Task requirements:
Pull every line that includes the word "answer" out of the data below and copy it.

Input data:

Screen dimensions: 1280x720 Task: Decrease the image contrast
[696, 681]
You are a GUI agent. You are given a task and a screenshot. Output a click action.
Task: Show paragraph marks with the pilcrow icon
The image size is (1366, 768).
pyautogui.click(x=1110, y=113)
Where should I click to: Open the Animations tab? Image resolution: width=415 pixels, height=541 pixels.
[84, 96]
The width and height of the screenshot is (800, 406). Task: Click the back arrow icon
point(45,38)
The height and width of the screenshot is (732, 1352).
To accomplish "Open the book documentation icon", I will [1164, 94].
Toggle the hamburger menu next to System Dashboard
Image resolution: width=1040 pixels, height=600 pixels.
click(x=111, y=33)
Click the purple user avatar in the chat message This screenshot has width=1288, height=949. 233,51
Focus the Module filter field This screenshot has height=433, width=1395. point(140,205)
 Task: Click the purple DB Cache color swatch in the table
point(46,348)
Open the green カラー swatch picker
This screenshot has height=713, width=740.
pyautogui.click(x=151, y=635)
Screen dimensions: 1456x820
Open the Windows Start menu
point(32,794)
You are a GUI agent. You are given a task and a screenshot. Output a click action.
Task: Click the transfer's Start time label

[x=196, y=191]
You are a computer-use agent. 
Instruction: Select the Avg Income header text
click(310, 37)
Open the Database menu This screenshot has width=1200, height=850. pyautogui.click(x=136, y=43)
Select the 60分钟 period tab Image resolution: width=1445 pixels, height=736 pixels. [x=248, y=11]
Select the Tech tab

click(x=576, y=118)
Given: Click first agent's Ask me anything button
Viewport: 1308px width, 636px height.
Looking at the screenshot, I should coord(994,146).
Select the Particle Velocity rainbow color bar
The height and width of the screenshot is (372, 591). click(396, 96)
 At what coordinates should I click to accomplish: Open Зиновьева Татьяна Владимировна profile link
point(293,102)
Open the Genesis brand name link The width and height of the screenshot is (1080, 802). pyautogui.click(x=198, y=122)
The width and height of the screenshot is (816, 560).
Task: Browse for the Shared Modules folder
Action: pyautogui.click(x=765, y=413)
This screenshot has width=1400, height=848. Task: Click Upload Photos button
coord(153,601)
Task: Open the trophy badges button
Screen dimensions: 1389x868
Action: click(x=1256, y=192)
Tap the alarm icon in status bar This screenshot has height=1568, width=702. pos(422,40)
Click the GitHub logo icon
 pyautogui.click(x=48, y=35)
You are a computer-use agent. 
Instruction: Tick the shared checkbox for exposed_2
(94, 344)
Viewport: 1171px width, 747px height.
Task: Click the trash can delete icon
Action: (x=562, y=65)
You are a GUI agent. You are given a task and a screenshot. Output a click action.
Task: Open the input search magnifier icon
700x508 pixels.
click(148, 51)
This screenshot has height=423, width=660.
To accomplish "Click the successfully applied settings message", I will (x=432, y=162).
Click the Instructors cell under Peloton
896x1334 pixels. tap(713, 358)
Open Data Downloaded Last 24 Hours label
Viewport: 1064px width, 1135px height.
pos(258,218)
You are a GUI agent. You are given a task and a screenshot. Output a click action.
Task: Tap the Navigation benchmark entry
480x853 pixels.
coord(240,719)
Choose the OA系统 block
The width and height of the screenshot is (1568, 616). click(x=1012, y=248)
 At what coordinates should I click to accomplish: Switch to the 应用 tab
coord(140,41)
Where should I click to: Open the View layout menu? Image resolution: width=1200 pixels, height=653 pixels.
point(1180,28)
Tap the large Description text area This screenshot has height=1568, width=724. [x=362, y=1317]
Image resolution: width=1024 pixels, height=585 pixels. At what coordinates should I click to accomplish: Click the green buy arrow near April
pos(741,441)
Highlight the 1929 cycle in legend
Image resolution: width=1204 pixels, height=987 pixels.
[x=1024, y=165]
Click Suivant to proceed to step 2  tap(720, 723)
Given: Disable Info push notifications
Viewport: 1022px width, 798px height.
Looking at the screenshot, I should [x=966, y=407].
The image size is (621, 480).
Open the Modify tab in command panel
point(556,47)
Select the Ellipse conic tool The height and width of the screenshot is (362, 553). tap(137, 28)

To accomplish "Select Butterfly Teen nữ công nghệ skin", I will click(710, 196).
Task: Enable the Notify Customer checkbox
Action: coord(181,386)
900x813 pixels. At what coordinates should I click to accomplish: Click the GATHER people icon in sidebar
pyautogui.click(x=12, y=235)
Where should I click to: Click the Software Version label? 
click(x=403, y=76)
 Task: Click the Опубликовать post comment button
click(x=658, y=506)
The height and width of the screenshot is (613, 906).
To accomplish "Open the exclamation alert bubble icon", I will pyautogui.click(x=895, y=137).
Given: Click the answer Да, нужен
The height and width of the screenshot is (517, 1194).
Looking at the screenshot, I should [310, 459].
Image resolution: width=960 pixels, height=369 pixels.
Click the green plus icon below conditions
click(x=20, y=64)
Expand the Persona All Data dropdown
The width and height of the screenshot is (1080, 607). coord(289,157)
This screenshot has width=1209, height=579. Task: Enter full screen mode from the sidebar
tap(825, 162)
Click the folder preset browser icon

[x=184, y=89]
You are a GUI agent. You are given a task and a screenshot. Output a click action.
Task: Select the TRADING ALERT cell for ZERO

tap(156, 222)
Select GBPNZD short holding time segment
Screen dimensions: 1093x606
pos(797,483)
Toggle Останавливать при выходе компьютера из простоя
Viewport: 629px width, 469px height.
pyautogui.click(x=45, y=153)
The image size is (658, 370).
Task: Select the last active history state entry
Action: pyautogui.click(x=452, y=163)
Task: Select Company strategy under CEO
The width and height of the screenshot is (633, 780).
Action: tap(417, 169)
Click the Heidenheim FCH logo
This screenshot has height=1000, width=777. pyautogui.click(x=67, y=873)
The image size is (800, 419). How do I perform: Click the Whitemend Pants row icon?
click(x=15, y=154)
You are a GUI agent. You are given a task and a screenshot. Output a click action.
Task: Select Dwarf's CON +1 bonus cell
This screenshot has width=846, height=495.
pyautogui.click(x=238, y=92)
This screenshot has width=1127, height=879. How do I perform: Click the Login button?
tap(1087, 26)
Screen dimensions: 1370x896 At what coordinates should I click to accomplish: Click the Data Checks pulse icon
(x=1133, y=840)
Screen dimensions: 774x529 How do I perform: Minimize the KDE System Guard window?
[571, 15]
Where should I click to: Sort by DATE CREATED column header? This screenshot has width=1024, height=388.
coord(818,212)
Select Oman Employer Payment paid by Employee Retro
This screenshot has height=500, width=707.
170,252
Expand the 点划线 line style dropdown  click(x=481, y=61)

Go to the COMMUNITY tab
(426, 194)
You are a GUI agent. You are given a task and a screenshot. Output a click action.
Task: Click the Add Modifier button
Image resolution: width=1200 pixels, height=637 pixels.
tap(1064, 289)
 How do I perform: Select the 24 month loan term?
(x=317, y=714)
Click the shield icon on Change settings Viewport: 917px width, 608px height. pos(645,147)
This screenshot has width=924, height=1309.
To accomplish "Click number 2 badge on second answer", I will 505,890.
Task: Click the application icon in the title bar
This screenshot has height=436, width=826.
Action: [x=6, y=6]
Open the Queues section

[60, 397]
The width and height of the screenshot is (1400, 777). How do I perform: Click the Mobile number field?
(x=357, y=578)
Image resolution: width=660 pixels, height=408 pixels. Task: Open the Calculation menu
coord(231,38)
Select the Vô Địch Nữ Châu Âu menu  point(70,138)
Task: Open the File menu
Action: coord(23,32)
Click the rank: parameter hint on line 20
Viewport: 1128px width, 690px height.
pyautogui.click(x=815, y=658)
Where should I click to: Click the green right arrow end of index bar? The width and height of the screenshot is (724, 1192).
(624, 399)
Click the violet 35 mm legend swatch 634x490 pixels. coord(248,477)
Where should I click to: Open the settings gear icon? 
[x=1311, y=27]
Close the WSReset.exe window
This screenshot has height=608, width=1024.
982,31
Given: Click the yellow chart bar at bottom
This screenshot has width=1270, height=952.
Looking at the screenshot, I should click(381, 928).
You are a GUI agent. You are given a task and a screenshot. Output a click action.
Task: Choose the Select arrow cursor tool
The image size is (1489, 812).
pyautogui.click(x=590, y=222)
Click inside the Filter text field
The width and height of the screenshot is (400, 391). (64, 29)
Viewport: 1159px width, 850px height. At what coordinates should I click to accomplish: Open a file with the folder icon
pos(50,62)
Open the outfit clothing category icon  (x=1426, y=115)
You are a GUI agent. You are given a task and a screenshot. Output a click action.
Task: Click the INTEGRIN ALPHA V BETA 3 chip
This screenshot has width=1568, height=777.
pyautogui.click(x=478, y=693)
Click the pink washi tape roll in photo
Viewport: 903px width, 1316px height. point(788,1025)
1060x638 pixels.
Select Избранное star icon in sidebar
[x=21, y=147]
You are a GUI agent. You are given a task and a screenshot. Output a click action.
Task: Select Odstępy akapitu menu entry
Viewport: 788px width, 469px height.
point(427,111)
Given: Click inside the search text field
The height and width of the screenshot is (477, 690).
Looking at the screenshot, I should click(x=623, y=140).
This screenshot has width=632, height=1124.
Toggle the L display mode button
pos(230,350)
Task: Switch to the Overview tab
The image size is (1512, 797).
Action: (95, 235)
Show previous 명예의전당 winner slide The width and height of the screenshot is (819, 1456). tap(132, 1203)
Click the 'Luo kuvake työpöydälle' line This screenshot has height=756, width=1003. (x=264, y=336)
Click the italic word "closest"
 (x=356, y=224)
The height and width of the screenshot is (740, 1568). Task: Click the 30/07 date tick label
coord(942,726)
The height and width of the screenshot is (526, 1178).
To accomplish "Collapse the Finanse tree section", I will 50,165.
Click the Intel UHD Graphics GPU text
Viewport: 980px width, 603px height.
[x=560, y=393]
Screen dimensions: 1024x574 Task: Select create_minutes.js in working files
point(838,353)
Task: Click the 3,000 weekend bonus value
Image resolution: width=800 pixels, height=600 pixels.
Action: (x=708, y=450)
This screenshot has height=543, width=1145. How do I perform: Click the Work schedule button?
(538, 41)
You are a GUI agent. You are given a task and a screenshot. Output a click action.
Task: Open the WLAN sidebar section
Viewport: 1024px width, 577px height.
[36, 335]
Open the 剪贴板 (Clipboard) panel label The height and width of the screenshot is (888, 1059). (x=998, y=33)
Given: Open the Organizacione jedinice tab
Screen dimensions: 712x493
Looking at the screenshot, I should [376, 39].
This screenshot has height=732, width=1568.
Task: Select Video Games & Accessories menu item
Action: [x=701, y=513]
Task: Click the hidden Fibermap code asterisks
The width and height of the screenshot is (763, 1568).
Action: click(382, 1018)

Solution for this exercise:
Given: Click the answer Да, нужен
To accomplish "Click number 2 badge on second answer", I will 505,890.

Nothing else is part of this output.